Faire de nous des tout-puissants, des leaders ou des modèles. Dans la Citerne
Verick. Dans une coursive de Troisième. Dans la grande salle d’Oooye. Ca m’aide
pour creuser. Je cale les étais que me fait passer Hört-Henri comme si j’étais un
expert (puis ils tombent, j’avale des poignées entières de terre et je lui
hurle dessus). J’imagine, de façon presque pragmatique, quel rôle nous serions
capables de jouer, nous onze. Je nous trouve assez chouettes pour tout dire,
tous ensembles. Je nous fais commander, organiser des groupes et leur
faire réaliser des choses incroyables. Ils nous remercient et nous amènent des
victuailles, et je finis à chaque fois par regagner mon lit avec Panthéa.
Cette fin de Cycle, après que nous avons partagé une
part de fibres plus forte qu’à l’ordinaire, je grille la priorité à l’Eléphant
et fais part au groupe de mon fantasme. « … j’en suis alors venu à ça : partons du principe qu’une communauté
peut devoir requérir, pour son équilibre et son progrès, la mise en marge d’une
partie de ses membres : à bien y regarder, c’est pas ce qu’il se passe, ici
? N’est-ce pas ce que nous faisons, en étant si éloignés de la Colonne ? Cerner
le genre d’enjeux nécessaires à un retour d’espoir dans les souterrains ? » Leur réaction me couvre
d’arrogance : en dehors de Panthéa et de Léonard, les autres m’encouragent
à développer même si c’est probablement – uniquement ? - dans le but d’échapper
à un énième monologue d’Alphan. Ce que je raconte est plus drôle. Dans ma
poitrine, le paon de la fierté déroule son ramage, sublime et con. Hélas, ce
que je prends pour une victoire personnelle vient faire le lit de
l’ex-Patriarche en lui procurant un grand soulagement : nous allions commencer
à nous desserrer de son contrôle à cause de l’épuisement. Ce « soir »

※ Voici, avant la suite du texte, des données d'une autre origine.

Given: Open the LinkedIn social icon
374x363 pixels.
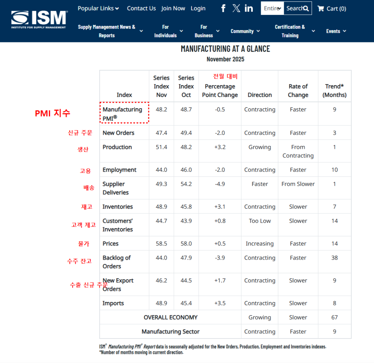Looking at the screenshot, I should pyautogui.click(x=249, y=8).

du septième Cycle de notre enfermement, je viens de retendre ce qui s’était distendu.
Ecoutez-moi pérorer, victime idiote et anesthésiée : « …une société cherche toujours à réparer
l’usure et la dégradation de son dynamisme, non ? C’est bien ce que
tu disais, Léo ? En fait, ce qu’on devrait développer, c’est un mécanisme
de compensation… »
[1] Le culte Khal est une
résurgence hypertrophiée d’un ancestral culte de Mithra ; il s'exerce dans
des constructions exiguës comportant trois parties : l’antichambre, la grande
salle rectangulaire pour les repas sacrés, et le sanctuaire, au fond de la
grotte, dans lequel se pratiquent les rites.
[2]
Une étude menée à la
surface avant l’Enfouissement évoquait déjà l’hypothèse d’hémoglobine renforcée
en CO2 permettant, à l’instar d’espèces animales fouisseuses, de consommer à
nouveau l’air expulsé en l’absence de renouvellement d’oxygène. La phase de
mise en application clinique de ce postulat, menée à terme dans les
laboratoires de Sixième peu après Ultime Offensive, généralisera le principe de
Transfusion dans les Nouvelles Profondeurs, entraînant une modification
génomique substantielle au sein des populations enfouies.
[3]
Restitution d’une annotation griffonnée par
l’auteur en marge du manuscrit – probable rajout à la rédaction initiale
[4] Dans le Moyen-Âge occidental, forme d’alchimie indiquant très
fréquemment l’usage de pierres, précieuses ou non, contre les maladies, en
respectant la loi de similitude : l’émeraude pouvait, par exemple, soigner
le foie puisqu’elle était verte comme la bile.
[5] Restitution d’une annotation griffonnée par l’auteur en marge du
manuscrit – probable rajout à la rédaction initiale.